John O'Hagan wrote:
Inspired by some recent threads here about using classes to extend the behaviour of iterators, I'm trying to replace some some top-level functions aimed at doing such things with a class.

So far it's got a test for emptiness, a non-consuming peek-ahead method, and an extended next() which can return slices as well as the normal mode, but one thing I'm having a little trouble with is getting generator expressions to restart when exhausted. This code works for generator functions:

class Regen(object):
    """Optionally restart generator functions"""
    def __init__(self, generator, options=None, restart=False):
        self.gen = generator

Your 'generator' parameter is actually a generator function -- a function that created a generator when called.

        self.options = options

Common practice would use 'args' instead of 'options'.

        self.gen_call = generator(options)

If the callable takes multiple args, you want '*options' (or *args) instead of 'options'.

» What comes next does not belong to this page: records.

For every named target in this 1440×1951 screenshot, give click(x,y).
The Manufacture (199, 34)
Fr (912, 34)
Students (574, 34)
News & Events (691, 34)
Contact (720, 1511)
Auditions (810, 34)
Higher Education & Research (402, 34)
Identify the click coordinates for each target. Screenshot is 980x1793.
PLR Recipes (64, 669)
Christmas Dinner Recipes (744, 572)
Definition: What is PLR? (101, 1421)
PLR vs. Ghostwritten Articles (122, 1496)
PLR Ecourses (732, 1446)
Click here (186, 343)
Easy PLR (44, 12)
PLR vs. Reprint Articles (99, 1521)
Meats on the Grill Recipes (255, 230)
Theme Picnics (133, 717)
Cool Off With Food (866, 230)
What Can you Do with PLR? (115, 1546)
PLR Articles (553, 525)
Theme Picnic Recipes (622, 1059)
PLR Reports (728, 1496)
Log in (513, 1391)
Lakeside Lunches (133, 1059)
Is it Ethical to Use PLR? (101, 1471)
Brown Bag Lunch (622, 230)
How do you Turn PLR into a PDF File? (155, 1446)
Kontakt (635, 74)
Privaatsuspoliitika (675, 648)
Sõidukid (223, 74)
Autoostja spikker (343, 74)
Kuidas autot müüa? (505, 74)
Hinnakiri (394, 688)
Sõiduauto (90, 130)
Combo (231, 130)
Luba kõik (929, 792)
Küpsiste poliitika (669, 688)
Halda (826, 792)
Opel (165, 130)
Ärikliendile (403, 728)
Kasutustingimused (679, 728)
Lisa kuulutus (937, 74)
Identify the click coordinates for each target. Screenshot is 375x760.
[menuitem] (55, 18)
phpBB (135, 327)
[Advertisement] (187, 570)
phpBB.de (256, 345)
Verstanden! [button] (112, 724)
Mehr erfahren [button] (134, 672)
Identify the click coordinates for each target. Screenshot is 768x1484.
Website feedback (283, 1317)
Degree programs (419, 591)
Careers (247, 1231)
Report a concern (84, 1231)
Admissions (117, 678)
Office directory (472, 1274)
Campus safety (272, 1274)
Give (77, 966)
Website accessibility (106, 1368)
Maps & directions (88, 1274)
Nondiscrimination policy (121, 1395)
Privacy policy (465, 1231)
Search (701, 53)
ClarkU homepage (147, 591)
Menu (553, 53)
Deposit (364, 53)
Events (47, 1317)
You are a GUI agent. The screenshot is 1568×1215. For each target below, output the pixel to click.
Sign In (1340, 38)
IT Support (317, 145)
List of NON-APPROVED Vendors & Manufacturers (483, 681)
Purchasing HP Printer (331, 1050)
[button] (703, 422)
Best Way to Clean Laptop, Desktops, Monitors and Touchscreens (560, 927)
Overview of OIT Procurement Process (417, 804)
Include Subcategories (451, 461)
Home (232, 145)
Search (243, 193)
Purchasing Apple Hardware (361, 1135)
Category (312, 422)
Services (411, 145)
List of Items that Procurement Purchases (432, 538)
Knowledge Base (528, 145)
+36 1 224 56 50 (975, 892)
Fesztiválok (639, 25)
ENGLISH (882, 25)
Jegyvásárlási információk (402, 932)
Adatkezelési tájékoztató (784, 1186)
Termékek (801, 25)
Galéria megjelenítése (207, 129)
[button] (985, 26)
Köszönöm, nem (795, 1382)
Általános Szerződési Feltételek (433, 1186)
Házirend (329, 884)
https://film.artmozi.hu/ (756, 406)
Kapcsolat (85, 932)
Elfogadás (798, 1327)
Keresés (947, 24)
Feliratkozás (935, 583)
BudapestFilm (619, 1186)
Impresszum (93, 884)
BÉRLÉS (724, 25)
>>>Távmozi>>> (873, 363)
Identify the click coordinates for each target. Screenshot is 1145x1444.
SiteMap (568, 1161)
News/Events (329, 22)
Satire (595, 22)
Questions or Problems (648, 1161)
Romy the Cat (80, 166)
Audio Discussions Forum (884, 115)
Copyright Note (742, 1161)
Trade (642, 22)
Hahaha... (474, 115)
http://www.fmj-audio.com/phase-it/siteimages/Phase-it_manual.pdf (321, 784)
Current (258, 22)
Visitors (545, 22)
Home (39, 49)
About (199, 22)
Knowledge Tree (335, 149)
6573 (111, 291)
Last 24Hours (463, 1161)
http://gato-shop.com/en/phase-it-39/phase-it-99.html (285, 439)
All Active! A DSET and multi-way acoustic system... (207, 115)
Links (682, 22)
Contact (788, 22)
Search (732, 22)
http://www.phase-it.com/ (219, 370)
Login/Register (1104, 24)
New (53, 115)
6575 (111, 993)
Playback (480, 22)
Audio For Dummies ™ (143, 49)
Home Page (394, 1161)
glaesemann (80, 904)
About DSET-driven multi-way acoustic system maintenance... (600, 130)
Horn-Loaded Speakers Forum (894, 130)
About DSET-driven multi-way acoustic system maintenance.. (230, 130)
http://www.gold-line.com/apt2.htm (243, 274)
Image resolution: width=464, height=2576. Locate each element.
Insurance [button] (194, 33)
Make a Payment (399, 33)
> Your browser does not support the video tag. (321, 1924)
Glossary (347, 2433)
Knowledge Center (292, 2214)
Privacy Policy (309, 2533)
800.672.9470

That aside, your 'gen_call' parameter is actually a generator -- a special type of iterator (uncallable object with __next__ (3.0) method).

It is worthwhile keeping the nomenclature straight. As you discovered, generator expressions create generators, not generator functions. Other than being given the default .__name__ attribute '<genexpr>', there is otherwise nothing special about their result. So I would not try to treat them specially. Initializing a Regen instance with *any* generator (or other iterator) will fail.

On the other hand, your Regen instances could be initialized with *any* callable that produces iterators, including iterator classes. So you might as well call the parameters iter_func and iterator.

In general, for all iterators and not just generators, reiteration requires a new iterator, either by duplicating the original or by saving the values in a list and iterating through that.